Inverse analysis of material parameters in coupled multi-physics biofilm models

TL;DR

This paper introduces an inverse analysis algorithm to accurately determine multiple material parameters in coupled multi-physics biofilm models, using a nonlinear continuum mechanical approach and a Levenberg-Marquardt optimizer.

Contribution

It presents a novel inverse analysis method that efficiently estimates multiple biofilm material parameters in complex coupled physics models with minimal model evaluations.

Findings

The method effectively estimates parameters in biofilm models with fluid-solid interaction effects.

It handles heterogeneous material properties and growth in biofilm modeling.

Numerical tests demonstrate robustness against Gaussian noise.

Abstract

In this article we propose an inverse analysis algorithm to find the best fit of multiple material parameters in different coupled multi-physics biofilm models. We use a nonlinear continuum mechanical approach to model biofilm deformation that occurs in flow cell experiments.

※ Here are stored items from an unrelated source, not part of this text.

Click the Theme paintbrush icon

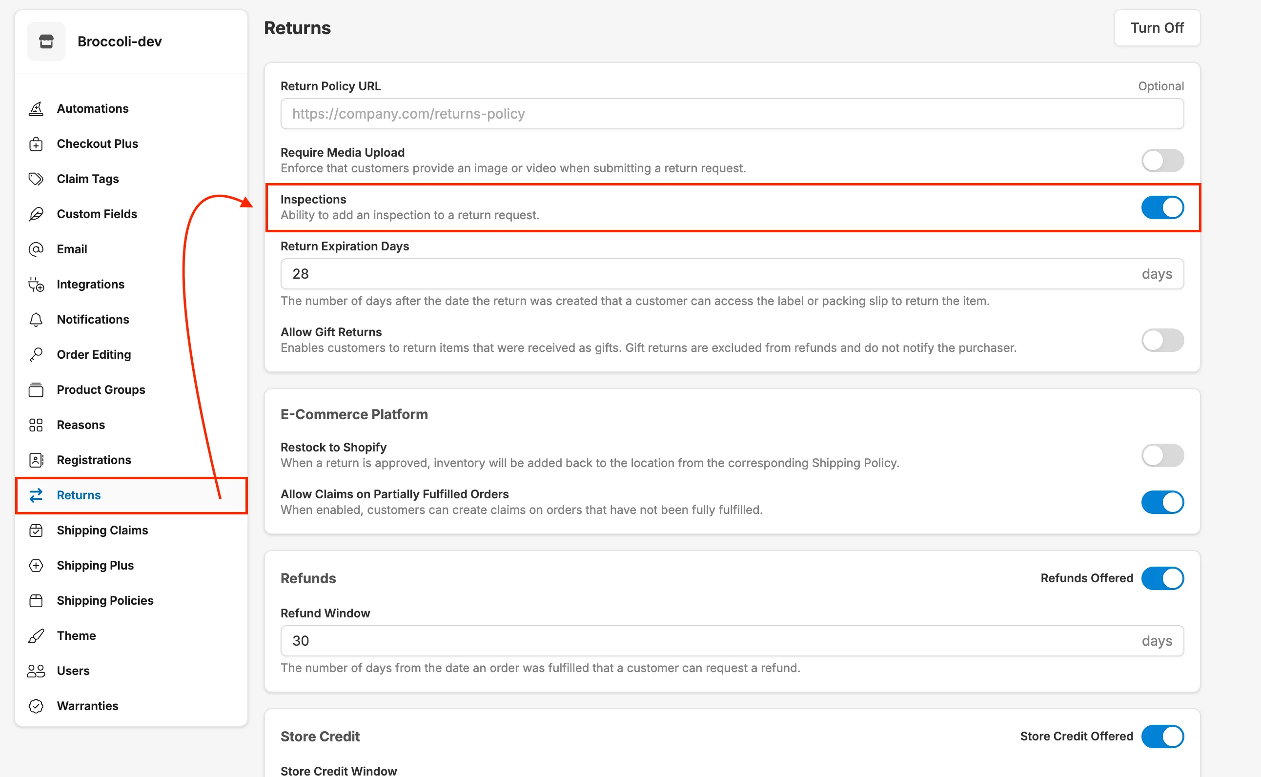tap(36, 636)
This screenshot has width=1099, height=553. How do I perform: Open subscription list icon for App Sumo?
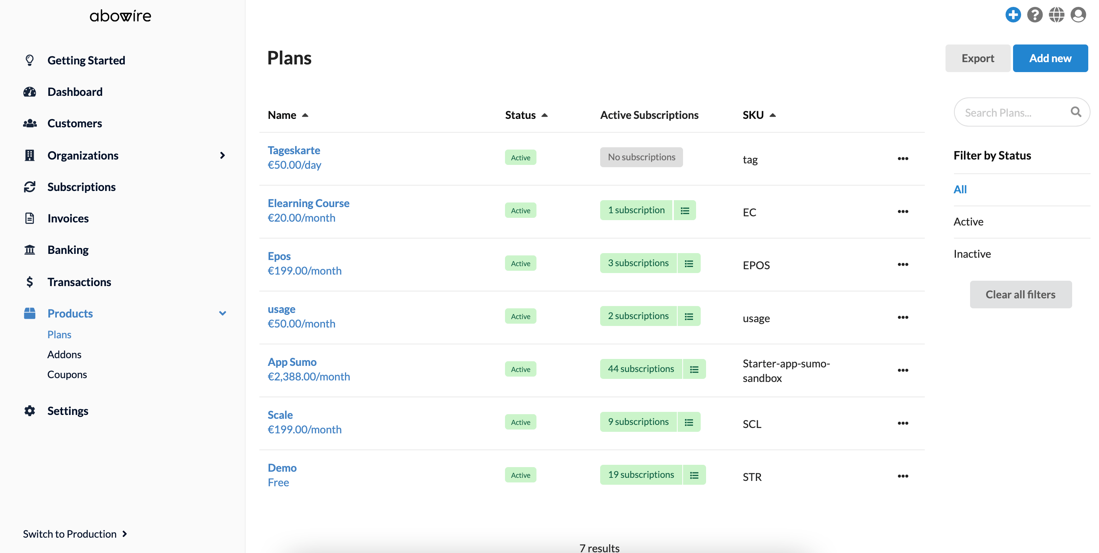click(x=694, y=369)
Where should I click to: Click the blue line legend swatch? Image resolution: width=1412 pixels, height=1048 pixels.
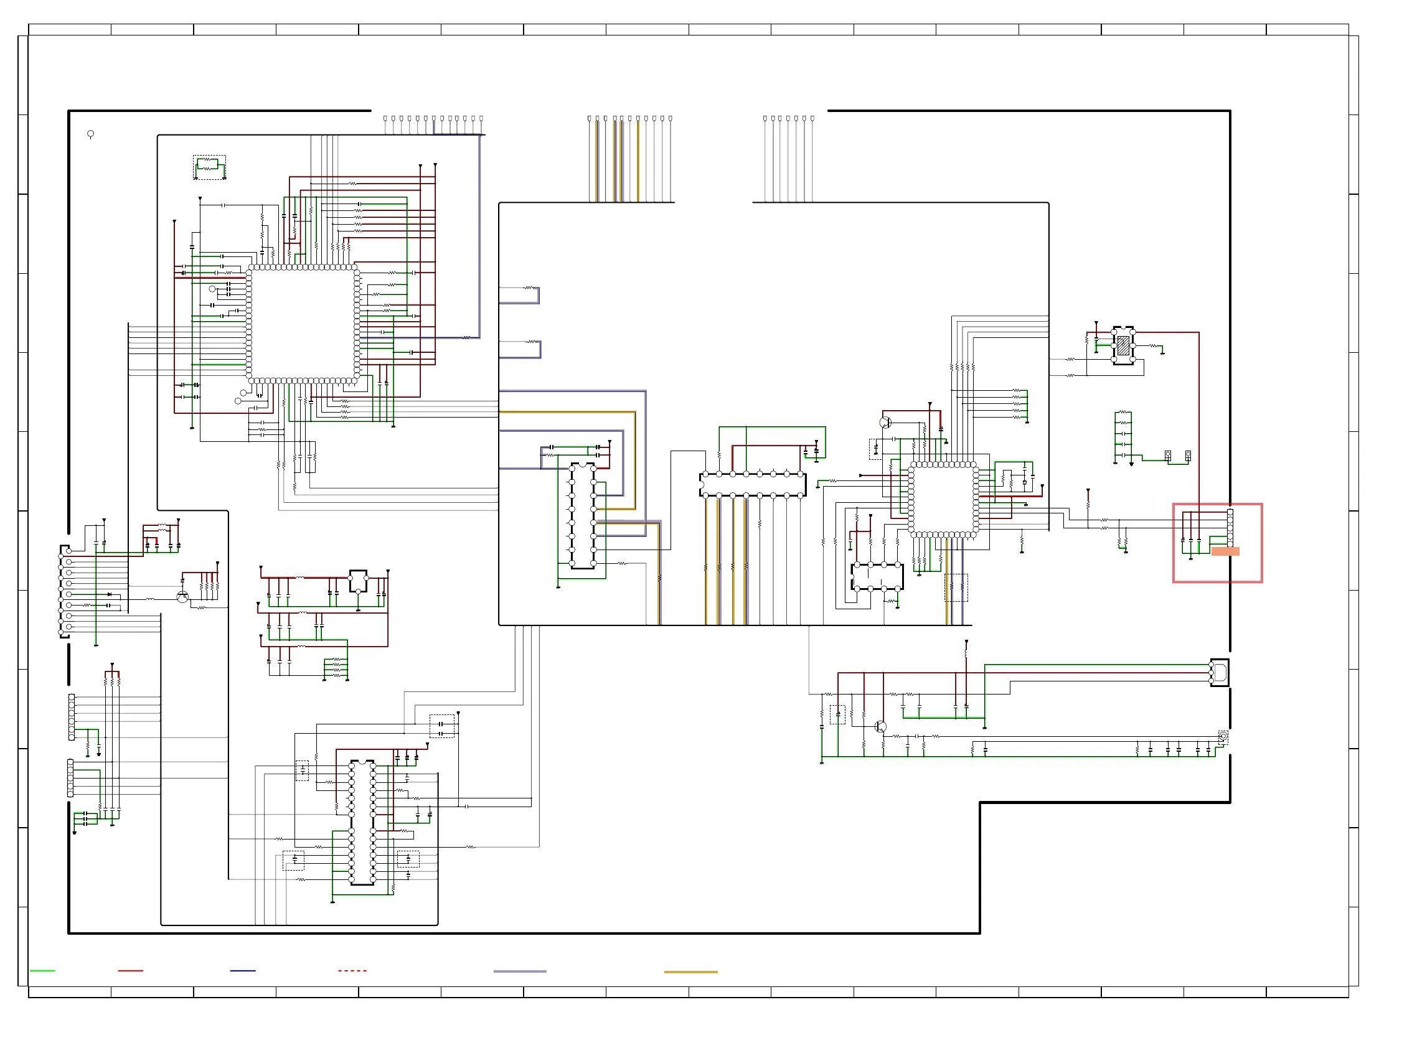tap(242, 971)
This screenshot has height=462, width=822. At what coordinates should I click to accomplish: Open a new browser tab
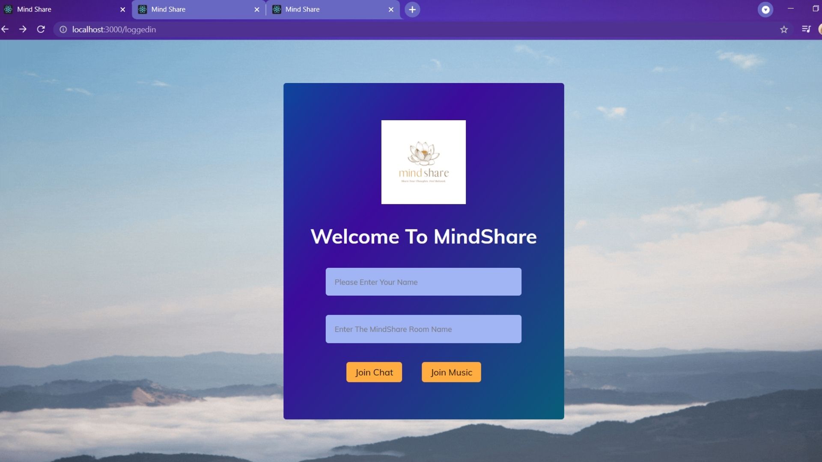pyautogui.click(x=412, y=9)

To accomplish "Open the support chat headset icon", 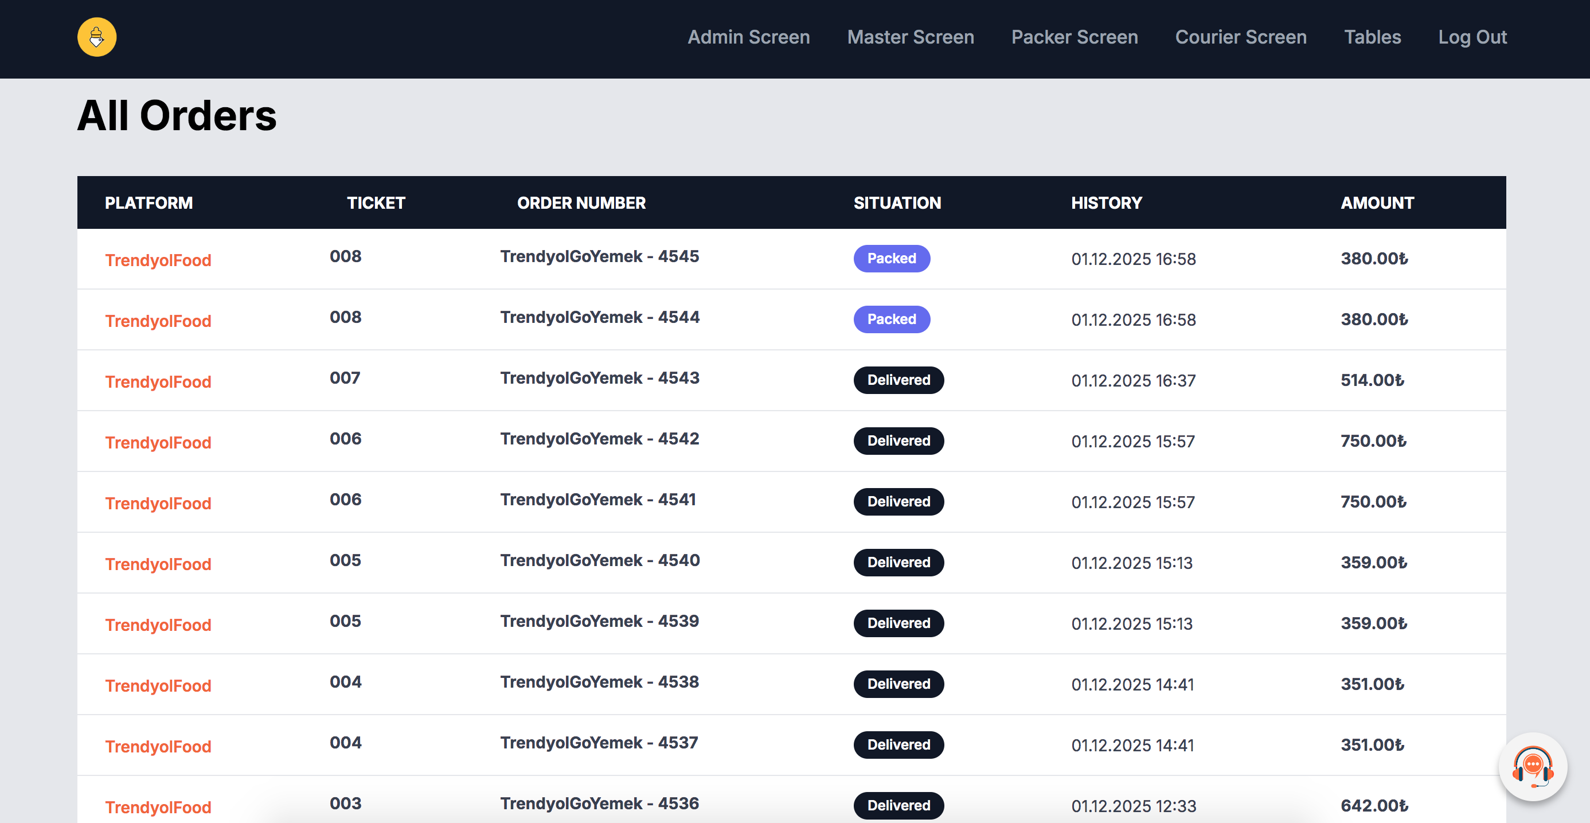I will pyautogui.click(x=1533, y=767).
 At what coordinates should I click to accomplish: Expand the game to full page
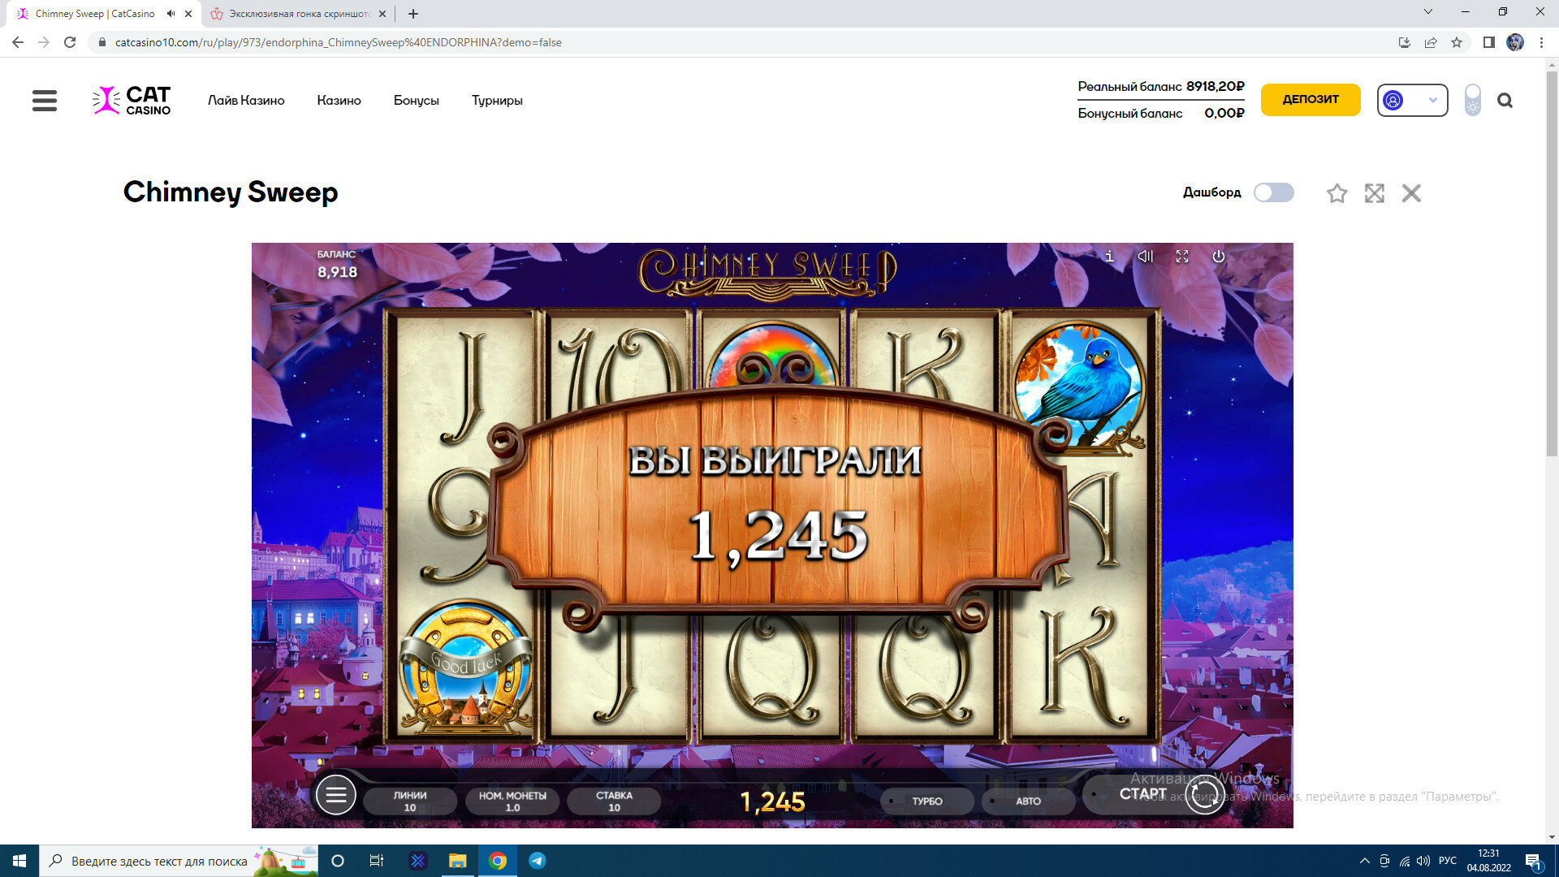click(1374, 193)
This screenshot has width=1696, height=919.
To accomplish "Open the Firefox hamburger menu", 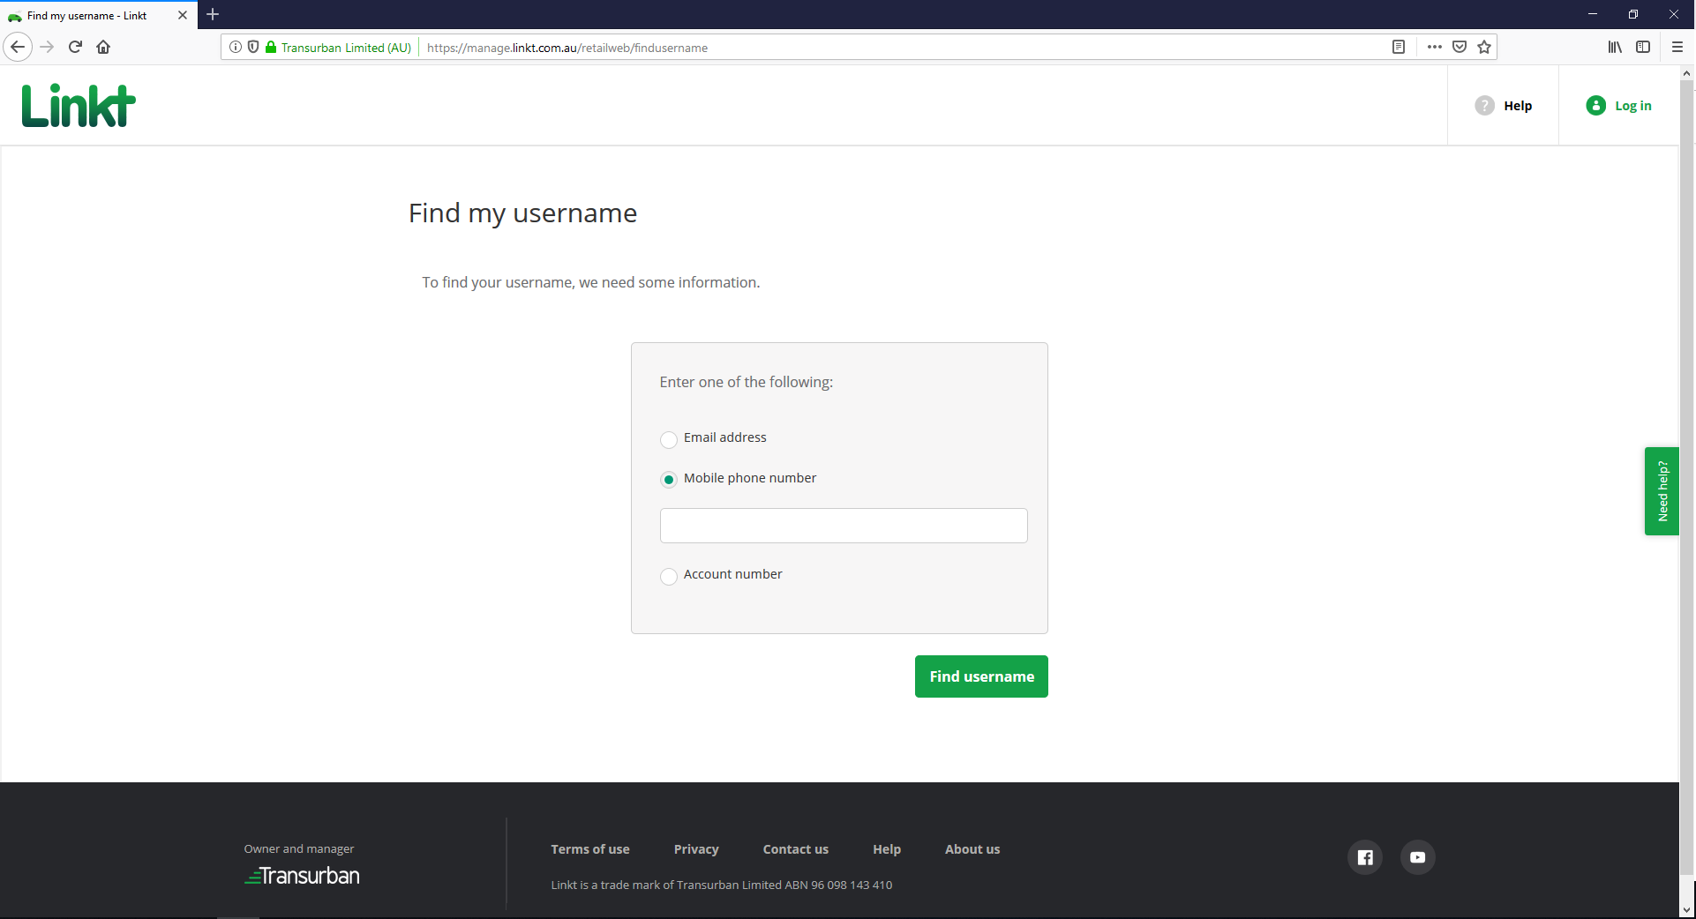I will click(1678, 47).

The objective function is based on a simple geometrical measurement of the distance of the fluid biofilm interface between model and experiments. A Levenberg-Marquardt algorithm based on finite difference approximation is used as an optimizer. The proposed method uses a moderate to low amount of model evaluations. For a first presentation and evaluation the algorithm is applied and tested on different numerical examples based on generated numerical results and the addition of Gaussian noise. Achieved numerical results show that the proposed method serves well for different physical effects investigated and numerical approaches chosen for the model. Presented examples show the inverse analysis for multiple parameters in biofilm models including fluid-solid interaction effects, poroelasticity, heterogeneous material properties and growth.